5.6.2. Stability via eigenvalues

When simulating the damped Kuramoto-Sivashinsky for different values of \(\gamma\geq 0\) and \(\delta\geq 0\), one will notice that not only hexagonal dot patterns can emerge, but also hexagonal hole patters, stripe patters, but also even chaotic solutions can occur. Furthermore, when starting with a small amplitude of the random initial condition, just the simple solution \(h=0\) will be present if \(\gamma>1/4\). It is cumbersome to temporally integrate the equation for each combination of \(\gamma\) and \(\delta\) to create a phase diagram of the emerging solutions. Instead, one can use pyoomph’s features of eigenvalue calculation and bifurcation tracking to investigate the parameter space quickly.

To that end, we start with stationary solutions and test them for stability. However, we must have a good initial guess for the stationary solutions, since the stationary solve() command would not converge if we are too far off. In particular, it is helpful to know the typical length scale (or wave number \(k\)) of the emerging patterns. This can be done by linearizing (5.7) around \(h=0\) and investigate the spatially Fourier transformed equation:

\[\begin{aligned} \partial_t \tilde{h}(\vec{k},t)=\left(-\gamma+k^2-k^4\right)\tilde{h}(\vec{k},t) \end{aligned}\]
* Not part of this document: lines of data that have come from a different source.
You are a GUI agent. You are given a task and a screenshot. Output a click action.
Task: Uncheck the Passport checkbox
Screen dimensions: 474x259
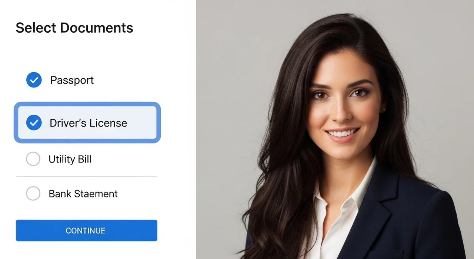[34, 80]
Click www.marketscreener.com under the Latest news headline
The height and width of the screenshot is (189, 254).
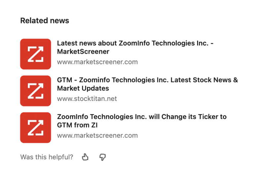pos(97,62)
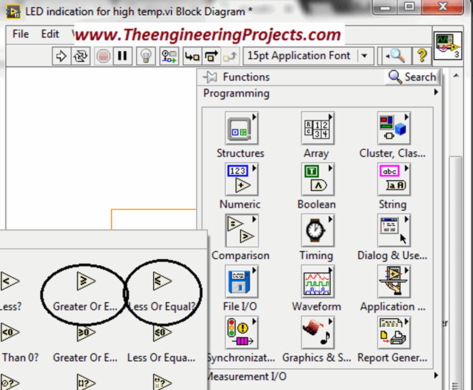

Obviously, when \(\gamma>1/4\), the dispersion relation \(-\gamma+k^2-k^4\) is negative for all \(k=\|\vec{k}\|\). Therefore, all initial modes will decay over time. If \(\gamma\) is slightly below \(1/4\), the dispersion relation will have a positive maximum at the critical wave number \(k_\text{c}=k=1/\sqrt{2}\). Hence, we expect that the typical size of the emerging patterns, at least close to \(\gamma=1/4\), will be controlled by this wave number. Thereby, we can formulate several initial conditions, which will be used to find stationary solutions:

\[\begin{split}\begin{aligned} h_\text{flat}&=0\\ h_\text{stripes}&=\frac{A}{2}\cos\left(k_\text{c} x\right)\\ h_\text{hexdots}&=\frac{2A}{9}\left(\cos\left(k_\text{c} x\right)+2\cos\left(\frac{k_\text{c}}{2}x\right)\cos\left(\frac{\sqrt{3}}{2}k_\text{c} y\right)\right)\\ h_\text{hexholes}&=-\frac{2A}{9}\left(\cos\left(k_\text{c} x\right)+2\cos\left(\frac{k_\text{c}}{2}x\right)\cos\left(\frac{\sqrt{3}}{2}k_\text{c} y\right)\right) \end{aligned}\end{split}\]

where the amplitude \(A\) can be used to control the amplitude of the initial conditions.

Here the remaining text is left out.